# Directions
With pictures omitted, the line containing "رسائل عيد الفطر مصرية" and all later lines of the records below are to be restated word for word.

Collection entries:
Segment Open

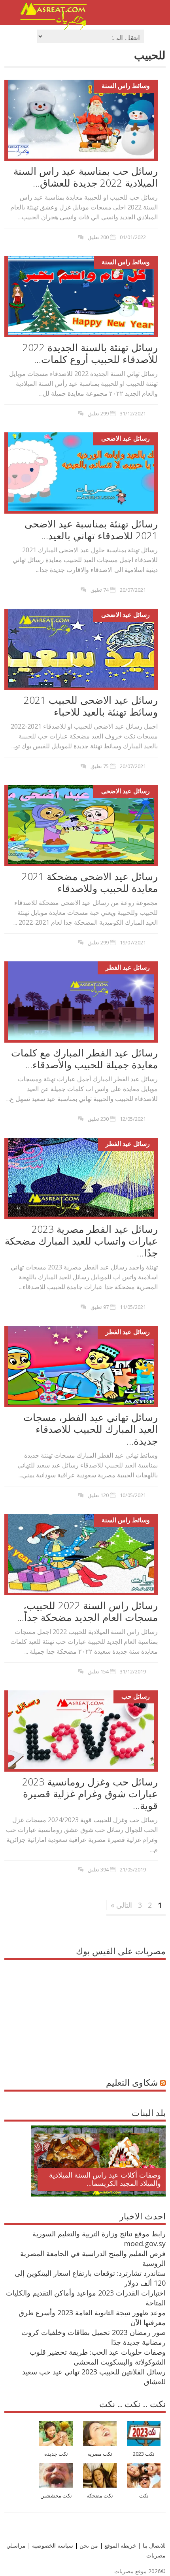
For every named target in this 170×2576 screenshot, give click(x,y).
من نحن (88, 2545)
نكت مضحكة (100, 2495)
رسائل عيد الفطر (128, 967)
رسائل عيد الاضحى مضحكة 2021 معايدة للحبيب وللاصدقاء (90, 882)
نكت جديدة (56, 2454)
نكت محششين (56, 2495)
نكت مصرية (99, 2454)
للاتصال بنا (154, 2545)
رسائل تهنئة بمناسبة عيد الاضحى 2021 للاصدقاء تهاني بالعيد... (91, 529)
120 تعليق (98, 1495)
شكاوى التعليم (132, 2082)
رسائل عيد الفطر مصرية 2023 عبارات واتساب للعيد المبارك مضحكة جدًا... (81, 1240)
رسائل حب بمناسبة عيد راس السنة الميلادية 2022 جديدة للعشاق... (85, 176)
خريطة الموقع (119, 2545)
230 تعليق (98, 1118)
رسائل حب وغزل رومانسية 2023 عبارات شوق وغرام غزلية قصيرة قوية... (90, 1793)
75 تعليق (100, 766)
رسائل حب (135, 1696)
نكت (144, 2495)
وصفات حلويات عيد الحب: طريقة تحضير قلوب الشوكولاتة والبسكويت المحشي (98, 2357)
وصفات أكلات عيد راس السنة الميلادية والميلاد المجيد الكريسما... (105, 2179)
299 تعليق (98, 413)
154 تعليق (98, 1671)
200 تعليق (98, 237)
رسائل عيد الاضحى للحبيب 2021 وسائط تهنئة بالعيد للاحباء (91, 705)
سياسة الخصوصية (51, 2545)
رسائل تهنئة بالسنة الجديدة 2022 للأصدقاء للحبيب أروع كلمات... (90, 353)
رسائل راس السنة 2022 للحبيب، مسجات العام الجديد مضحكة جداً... (87, 1611)
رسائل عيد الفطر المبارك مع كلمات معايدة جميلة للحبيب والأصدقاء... (84, 1058)
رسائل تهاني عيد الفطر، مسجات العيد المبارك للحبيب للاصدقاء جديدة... (90, 1428)
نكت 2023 (144, 2454)
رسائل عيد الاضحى (125, 438)
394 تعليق (98, 1869)
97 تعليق (100, 1306)
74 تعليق (100, 589)
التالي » (121, 1905)
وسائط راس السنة (126, 85)
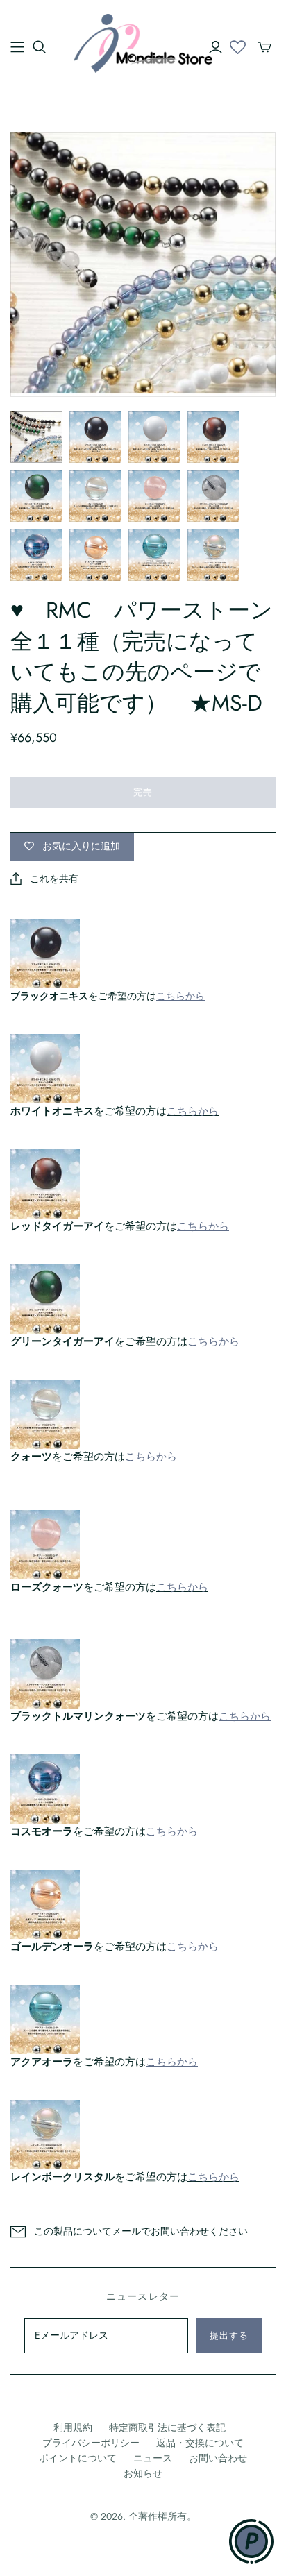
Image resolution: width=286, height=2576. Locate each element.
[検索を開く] (40, 47)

Segment Closed

# Result of this task
رسائل عيد الفطر مصرية 2023 عبارات واتساب للعيد المبارك مضحكة جدًا... (81, 1240)
رسائل حب بمناسبة عيد راس السنة الميلادية 2022 جديدة للعشاق... (85, 176)
خريطة الموقع (119, 2545)
230 تعليق (98, 1118)
رسائل حب وغزل رومانسية 2023 عبارات شوق وغرام غزلية قصيرة قوية... (90, 1793)
75 تعليق (100, 766)
رسائل حب (135, 1696)
نكت (144, 2495)
وصفات حلويات عيد الحب: طريقة تحضير قلوب الشوكولاتة والبسكويت المحشي (98, 2357)
وصفات أكلات عيد راس السنة الميلادية والميلاد المجيد الكريسما... (105, 2179)
299 تعليق (98, 413)
154 تعليق (98, 1671)
200 تعليق (98, 237)
رسائل عيد الاضحى للحبيب 2021 وسائط تهنئة بالعيد للاحباء (91, 705)
سياسة الخصوصية (51, 2545)
رسائل تهنئة بالسنة الجديدة 2022 للأصدقاء للحبيب أروع كلمات... (90, 353)
رسائل راس السنة 2022 للحبيب، مسجات العام الجديد مضحكة جداً... (87, 1611)
رسائل عيد الفطر المبارك مع كلمات معايدة جميلة للحبيب والأصدقاء... (84, 1058)
رسائل تهاني عيد الفطر، مسجات العيد المبارك للحبيب للاصدقاء جديدة... (90, 1428)
نكت 2023 (144, 2454)
رسائل عيد الاضحى (125, 438)
394 تعليق (98, 1869)
97 تعليق (100, 1306)
74 تعليق (100, 589)
التالي » (121, 1905)
وسائط راس السنة (126, 85)
Image resolution: width=286, height=2576. Locate each element.
[検索を開く] (40, 47)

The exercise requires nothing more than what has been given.